Eintrag vom 01. Februar 2026
Futtercheck bei Beesdie – Die große Teig-Inspektion 🐝
Heute war es so weit: der erste vorsichtige Blick in die Beuten dieses Jahres. Und wie immer stand mein treuer „Qualitätsmanager“ Toni neben mir. Also… neben mir ist übertrieben. Er stand eigentlich eher im Weg, kommentierte alles fachmännisch und sah dabei aus, als würde er persönlich die Futterteigproduktion überwachen.
Und was soll ich sagen? Punktlandung! Der Futterteig war so gut wie weggenascht, die letzten Krümel schon in die Kategorie „archäologische Funde“ übergegangen. Toni nickte streng, als hätte er das natürlich genauso erwartet. Ich habe die alten Verpackungen entfernt und frischen Apifonda aufgelegt – pro Volk ein Kilogramm. Toni hat selbstverständlich kontrolliert, ob ich auch wirklich überall gleichmäßig verteilt habe. Man kennt ihn.

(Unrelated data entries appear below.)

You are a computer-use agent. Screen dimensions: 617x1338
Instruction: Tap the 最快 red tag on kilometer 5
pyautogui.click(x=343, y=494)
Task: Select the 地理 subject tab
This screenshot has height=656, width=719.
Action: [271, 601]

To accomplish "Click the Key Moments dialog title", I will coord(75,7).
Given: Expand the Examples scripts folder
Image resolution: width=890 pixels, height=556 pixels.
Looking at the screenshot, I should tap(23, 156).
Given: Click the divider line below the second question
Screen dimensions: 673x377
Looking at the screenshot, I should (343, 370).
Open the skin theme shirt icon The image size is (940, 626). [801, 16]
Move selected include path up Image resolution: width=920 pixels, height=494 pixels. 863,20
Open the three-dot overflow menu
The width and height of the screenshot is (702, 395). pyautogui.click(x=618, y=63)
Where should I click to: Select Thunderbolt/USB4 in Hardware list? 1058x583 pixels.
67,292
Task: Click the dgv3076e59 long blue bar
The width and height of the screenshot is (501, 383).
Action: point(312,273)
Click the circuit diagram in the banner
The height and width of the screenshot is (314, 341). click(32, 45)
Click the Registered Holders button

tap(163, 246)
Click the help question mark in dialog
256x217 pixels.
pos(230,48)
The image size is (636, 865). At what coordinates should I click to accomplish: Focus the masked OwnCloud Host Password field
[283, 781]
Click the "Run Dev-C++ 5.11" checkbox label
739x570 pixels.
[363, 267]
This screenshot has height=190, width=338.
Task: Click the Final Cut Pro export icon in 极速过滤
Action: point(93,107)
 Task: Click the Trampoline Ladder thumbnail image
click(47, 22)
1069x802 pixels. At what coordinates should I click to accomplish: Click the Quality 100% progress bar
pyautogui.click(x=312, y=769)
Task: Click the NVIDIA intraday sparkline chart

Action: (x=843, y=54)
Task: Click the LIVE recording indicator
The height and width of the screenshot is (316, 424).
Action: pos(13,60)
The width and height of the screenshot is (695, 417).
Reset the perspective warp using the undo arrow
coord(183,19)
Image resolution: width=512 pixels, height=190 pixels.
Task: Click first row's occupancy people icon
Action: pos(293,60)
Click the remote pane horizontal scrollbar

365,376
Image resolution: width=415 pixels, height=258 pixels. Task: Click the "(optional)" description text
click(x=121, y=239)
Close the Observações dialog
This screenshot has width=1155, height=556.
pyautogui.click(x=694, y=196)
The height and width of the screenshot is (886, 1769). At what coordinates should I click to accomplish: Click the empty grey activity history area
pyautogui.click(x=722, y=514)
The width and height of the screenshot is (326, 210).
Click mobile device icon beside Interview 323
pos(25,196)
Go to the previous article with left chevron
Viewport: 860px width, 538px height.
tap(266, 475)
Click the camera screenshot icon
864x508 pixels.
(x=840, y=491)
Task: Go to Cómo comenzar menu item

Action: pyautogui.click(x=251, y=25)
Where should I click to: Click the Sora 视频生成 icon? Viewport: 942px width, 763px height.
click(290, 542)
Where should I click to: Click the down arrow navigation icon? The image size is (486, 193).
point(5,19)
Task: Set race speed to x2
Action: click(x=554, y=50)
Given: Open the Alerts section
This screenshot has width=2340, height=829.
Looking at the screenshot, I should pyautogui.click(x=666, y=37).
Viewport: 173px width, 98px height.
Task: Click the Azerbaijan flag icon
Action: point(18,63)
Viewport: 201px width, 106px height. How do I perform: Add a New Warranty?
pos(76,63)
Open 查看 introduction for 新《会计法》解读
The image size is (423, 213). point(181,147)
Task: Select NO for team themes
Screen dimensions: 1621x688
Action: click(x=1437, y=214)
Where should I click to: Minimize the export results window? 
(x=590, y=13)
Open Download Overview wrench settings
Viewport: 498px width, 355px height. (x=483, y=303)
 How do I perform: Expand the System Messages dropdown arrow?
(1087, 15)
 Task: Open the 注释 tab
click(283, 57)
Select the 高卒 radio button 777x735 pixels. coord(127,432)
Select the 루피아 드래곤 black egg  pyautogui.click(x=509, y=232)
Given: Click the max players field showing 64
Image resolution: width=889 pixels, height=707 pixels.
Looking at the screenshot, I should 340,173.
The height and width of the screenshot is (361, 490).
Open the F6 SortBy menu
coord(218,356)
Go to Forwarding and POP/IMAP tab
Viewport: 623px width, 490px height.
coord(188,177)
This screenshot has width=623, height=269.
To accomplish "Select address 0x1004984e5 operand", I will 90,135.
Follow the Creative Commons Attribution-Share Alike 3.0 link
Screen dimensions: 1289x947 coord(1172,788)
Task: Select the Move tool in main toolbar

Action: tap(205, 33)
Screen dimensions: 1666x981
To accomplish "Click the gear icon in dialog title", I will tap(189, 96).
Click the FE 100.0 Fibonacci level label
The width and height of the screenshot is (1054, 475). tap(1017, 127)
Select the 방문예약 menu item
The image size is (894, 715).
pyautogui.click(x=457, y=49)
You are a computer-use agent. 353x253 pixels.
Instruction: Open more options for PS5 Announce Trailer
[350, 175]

Wenn alles läuft wie geplant, sollte das Buffet nun bis in den März reichen. Natürlich behalten wir das im Auge – ich aus Verantwortung, Toni aus Neugier.
Die Mädels sitzen schön in der Traube, richtig gute Menge an Bienen. Und die Ableger vom letzten Jahr? Die nennen sich inzwischen ganz offiziell Wirtschaftsvölker und benehmen sich auch so. Stark besetzt, motiviert und bereit für die kommende Saison. Toni war beeindruckt. Also… er hat zumindest nicht widersprochen, was bei ihm schon als Lob gilt.
Das Beste: Alle Völker haben bisher überlebt! Der Winter ist fast geschafft, und bald geht’s wieder los mit Summen, Sammeln und dem ganz normalen Bienenwahnsinn.
Bis dahin halten Toni und ich weiter die Stellung – und die Futtervorräte im Blick.